Seriously not getting the whiteness/political whiteness thing. It looks like she is pointing at white supremacist tactics in the US South, where there was a big myth that eg the KKK existed to protect white women, or at least white ladies, from black rapists. Then she's going on to say that, this is racism, this is the whole of racism, this is always how racism works, this is always how white people relate to black people. And therefore when white women object to sexual violence it is enacting racism. And I'm not a clever person but it feels like there are links missing in the argument and she just skates from one claim to another and covers up the gaps with abuse.

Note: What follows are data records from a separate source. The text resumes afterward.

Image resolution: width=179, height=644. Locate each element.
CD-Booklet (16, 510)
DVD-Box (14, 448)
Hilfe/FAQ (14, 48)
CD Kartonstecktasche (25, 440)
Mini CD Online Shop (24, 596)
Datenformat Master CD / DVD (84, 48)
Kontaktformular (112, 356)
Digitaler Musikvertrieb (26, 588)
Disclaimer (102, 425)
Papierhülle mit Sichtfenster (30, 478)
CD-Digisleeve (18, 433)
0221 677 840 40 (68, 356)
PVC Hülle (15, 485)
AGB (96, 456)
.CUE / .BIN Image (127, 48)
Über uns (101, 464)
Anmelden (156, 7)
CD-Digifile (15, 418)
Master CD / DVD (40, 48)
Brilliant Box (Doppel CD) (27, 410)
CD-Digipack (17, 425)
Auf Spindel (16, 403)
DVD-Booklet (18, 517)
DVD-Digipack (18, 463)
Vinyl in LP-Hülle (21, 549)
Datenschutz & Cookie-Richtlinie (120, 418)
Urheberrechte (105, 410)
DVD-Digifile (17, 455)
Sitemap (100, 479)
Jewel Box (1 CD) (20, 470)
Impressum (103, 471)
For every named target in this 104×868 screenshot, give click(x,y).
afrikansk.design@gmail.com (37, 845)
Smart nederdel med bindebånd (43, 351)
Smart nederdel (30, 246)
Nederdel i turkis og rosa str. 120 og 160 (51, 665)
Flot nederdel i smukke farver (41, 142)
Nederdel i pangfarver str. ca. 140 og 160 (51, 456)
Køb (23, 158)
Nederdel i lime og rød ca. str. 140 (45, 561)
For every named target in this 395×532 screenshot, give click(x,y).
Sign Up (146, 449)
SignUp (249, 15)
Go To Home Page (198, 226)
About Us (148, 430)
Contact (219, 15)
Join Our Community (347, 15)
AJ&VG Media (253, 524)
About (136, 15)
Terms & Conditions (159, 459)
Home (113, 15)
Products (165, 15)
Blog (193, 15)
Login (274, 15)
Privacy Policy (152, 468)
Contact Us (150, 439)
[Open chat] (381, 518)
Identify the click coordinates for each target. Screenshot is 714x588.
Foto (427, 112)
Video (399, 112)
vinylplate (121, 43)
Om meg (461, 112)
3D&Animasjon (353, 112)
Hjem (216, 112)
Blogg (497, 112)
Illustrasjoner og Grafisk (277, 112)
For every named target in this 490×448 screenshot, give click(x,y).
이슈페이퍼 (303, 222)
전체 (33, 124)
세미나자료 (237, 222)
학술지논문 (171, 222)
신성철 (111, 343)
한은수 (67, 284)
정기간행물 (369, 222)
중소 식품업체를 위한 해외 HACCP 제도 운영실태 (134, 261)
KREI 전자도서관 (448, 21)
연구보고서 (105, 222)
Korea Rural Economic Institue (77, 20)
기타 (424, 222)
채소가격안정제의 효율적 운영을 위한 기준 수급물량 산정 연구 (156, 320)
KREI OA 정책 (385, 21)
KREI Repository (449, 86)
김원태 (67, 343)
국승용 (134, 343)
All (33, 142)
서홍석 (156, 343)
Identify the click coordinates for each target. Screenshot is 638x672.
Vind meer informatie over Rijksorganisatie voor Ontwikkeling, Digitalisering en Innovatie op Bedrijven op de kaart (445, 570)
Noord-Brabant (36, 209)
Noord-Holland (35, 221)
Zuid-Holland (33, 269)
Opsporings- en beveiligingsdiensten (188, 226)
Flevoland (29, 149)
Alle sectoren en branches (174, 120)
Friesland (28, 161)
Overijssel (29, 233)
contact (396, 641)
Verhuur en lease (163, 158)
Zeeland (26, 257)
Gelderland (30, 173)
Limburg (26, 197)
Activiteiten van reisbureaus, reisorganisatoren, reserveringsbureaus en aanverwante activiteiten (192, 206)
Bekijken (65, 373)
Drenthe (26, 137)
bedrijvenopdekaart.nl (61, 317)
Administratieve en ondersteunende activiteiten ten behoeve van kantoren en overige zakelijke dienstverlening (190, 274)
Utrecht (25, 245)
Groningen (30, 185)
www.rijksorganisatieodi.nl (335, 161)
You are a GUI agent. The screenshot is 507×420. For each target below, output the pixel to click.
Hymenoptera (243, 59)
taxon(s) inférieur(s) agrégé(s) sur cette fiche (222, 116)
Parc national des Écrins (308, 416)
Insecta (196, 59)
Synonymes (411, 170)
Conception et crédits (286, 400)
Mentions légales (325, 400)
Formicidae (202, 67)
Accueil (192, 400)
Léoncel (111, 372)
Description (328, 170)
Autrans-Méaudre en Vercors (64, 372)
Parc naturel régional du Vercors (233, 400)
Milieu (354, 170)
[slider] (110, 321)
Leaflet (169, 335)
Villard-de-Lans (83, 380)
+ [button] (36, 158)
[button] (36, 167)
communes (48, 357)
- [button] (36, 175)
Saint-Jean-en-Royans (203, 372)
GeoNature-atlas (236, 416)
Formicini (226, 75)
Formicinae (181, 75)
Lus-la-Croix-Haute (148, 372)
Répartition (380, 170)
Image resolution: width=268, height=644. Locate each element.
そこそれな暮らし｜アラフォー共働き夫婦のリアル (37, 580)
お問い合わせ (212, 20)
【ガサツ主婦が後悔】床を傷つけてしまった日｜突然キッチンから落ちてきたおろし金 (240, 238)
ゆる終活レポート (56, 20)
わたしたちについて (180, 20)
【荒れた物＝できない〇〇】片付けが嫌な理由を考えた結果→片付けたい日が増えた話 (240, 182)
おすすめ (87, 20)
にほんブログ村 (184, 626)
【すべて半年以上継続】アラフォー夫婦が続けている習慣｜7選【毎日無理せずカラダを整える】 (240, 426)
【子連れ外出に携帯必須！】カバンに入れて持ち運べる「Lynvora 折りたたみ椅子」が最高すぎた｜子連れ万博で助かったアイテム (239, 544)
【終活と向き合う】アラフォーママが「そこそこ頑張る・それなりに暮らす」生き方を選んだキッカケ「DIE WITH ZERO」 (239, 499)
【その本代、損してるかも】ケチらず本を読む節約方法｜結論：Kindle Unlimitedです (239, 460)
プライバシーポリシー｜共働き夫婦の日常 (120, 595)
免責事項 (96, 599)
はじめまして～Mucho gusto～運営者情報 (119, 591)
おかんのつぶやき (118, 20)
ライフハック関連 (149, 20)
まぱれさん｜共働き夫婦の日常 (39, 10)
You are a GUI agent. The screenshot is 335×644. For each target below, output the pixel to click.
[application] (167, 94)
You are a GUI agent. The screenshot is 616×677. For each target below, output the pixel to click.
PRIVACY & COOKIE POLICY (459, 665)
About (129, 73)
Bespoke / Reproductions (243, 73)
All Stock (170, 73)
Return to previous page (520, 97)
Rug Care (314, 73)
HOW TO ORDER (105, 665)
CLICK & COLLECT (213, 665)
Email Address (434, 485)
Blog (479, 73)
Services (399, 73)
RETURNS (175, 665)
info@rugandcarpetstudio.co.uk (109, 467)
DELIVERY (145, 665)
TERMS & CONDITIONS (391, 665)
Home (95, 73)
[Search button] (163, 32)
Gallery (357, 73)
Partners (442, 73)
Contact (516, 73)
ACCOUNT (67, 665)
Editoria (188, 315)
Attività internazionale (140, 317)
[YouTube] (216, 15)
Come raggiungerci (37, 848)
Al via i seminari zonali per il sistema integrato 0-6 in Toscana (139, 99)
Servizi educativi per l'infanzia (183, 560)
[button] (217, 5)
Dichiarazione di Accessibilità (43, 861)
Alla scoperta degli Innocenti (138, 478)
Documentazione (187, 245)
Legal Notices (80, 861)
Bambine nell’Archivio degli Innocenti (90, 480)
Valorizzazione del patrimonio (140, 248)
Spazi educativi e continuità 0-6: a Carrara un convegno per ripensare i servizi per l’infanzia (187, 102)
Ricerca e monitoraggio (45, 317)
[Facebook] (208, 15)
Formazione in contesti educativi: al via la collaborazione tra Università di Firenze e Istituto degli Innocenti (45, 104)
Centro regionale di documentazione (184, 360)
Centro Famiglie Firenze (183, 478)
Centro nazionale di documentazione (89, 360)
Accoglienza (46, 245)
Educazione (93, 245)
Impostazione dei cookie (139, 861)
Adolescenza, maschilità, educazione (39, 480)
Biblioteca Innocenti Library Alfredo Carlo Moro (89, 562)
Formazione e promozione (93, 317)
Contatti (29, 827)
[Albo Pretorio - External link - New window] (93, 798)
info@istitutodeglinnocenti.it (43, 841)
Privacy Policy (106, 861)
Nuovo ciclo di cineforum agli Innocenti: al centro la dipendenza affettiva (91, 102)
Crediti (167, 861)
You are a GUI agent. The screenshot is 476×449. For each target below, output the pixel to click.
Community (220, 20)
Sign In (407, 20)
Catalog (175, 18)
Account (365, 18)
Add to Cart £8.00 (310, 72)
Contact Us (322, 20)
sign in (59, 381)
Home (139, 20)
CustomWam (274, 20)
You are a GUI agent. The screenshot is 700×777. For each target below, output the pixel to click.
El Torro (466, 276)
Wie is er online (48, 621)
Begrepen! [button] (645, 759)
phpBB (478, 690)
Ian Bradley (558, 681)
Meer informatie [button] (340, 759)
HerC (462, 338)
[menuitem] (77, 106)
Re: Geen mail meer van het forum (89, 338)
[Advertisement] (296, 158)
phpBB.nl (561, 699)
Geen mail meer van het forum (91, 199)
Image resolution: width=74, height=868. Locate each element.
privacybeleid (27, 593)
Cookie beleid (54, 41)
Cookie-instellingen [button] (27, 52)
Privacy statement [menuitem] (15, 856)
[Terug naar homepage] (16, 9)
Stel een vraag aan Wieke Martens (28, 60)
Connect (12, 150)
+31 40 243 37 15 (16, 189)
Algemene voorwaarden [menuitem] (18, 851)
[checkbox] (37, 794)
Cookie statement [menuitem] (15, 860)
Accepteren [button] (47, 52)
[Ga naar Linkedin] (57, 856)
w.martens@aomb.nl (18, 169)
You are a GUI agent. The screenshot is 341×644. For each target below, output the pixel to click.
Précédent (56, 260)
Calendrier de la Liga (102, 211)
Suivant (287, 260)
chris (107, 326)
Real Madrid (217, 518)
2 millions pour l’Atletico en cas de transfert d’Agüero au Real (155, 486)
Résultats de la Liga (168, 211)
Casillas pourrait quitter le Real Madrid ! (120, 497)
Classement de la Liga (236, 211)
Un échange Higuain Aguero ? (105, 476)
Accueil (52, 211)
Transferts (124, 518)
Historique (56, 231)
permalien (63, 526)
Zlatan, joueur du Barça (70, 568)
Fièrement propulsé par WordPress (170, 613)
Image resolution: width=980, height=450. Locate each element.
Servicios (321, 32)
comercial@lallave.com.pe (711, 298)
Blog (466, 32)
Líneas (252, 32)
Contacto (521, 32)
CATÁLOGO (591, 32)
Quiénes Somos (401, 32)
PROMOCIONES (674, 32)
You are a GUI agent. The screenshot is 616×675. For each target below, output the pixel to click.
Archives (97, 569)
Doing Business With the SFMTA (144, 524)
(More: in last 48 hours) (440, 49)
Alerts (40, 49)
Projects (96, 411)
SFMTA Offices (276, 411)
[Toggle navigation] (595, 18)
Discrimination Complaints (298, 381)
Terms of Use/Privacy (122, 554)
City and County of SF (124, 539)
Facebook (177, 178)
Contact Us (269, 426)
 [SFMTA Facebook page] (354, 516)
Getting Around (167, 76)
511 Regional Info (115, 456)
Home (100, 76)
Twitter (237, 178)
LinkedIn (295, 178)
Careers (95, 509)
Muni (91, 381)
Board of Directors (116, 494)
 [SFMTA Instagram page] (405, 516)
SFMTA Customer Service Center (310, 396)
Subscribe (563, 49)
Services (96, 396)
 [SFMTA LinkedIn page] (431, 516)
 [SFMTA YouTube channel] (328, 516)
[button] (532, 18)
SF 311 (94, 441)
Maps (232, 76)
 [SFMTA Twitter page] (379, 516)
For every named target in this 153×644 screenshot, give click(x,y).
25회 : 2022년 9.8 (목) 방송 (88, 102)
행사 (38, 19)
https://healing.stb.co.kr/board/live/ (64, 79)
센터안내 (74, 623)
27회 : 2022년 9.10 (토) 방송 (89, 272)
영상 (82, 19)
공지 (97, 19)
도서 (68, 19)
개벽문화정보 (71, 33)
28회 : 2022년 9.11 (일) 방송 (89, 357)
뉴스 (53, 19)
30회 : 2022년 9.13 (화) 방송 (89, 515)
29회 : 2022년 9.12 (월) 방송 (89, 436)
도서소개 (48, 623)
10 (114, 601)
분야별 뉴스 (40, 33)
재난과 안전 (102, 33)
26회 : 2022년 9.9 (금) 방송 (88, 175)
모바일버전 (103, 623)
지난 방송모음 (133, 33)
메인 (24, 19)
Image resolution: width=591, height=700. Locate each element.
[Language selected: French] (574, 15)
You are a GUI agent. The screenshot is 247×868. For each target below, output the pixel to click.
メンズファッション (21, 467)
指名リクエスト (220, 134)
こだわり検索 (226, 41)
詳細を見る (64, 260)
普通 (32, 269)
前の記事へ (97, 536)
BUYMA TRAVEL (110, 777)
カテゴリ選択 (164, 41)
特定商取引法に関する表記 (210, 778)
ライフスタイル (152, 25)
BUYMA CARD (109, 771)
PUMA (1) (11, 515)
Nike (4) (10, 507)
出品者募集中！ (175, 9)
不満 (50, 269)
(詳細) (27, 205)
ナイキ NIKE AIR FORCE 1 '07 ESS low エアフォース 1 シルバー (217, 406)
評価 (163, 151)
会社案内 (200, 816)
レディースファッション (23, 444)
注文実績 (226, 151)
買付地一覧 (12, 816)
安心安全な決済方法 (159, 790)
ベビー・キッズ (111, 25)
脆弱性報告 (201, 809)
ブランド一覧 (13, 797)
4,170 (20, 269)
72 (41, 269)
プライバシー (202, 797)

If she was making an argument that for instance, a large amount of sexual assault occurs in the context of immigration enforcement and therefore looking at immigration law would have more impact on women's safety than worrying about university students, that would be a coherent position that could be discussed. But instead her arguments become so detached from reality that she can't come up with any practical solutions and floats off into talking about everyone sitting down together and persuading people to make a good apology.

OP’s posts: |
Daca Tue 09-Feb-21 12:03:23

mintkoala - don't do yourself down, you're exactly right. Phipps takes a historical situation in another country and turns it into a universal law. It's highly irresponsible.

Winesalot Tue 09-Feb-21 12:07:28

The whole community justice thing where you sit in a room with your rapist and tell them how much it upset you would really work on John Warboys wouldn’t it.. I am sure that they would find it very arousing of their sensibilities... or something.

ArabellaScott Tue 09-Feb-21 12:11:18

Re the 'punishment' thing - I'm not in the slightest interested in punishment. I just want violent, predatory, dangerous men off the streets and somewhere they can't continue to rape, assault and murder women.

*There is also a difference between punishment and accountability. Punishment is a passive and impersonal process – the person who has been harmed hands over their power and is kept in the dark (although nevertheless it requires a huge amount of courage and work). Accountability, in contrast, is both personal and active. For Mia Mingus, accountability requires four steps from someone who has caused harm: self-reflection, apology, repair, and changed behaviour. It centres the person who has been harmed, their understanding of why the behaviour was harmful and their definition of what constitutes repair. It makes space for that repair, acknowledging that none of us is above causing harm and we may all need that space someday. It is the job of the perpetrator and not the survivor, and requires significant community input and support.

I'm also not that stirred about their recovery and healing process and not inclined to spend much of my emotional energy on offering offenders 'input and support'. I'd rather fight for the safety of victims and put energy into their healing - because god fucking knows they need 'community input and support'.

Maybe elsewhere in the text Phipps is centring victims/survivors? Hope so.

Winesalot Tue 09-Feb-21 12:13:31

mintkoala

She seems to makes a habit of making her work hard to follow like Butler does from the little I have read. And yes, to start with those steps were unsurprising nor controversial.

You have got it though, her arguments are detached and any point she might make that is relevant, if there was one, is lost.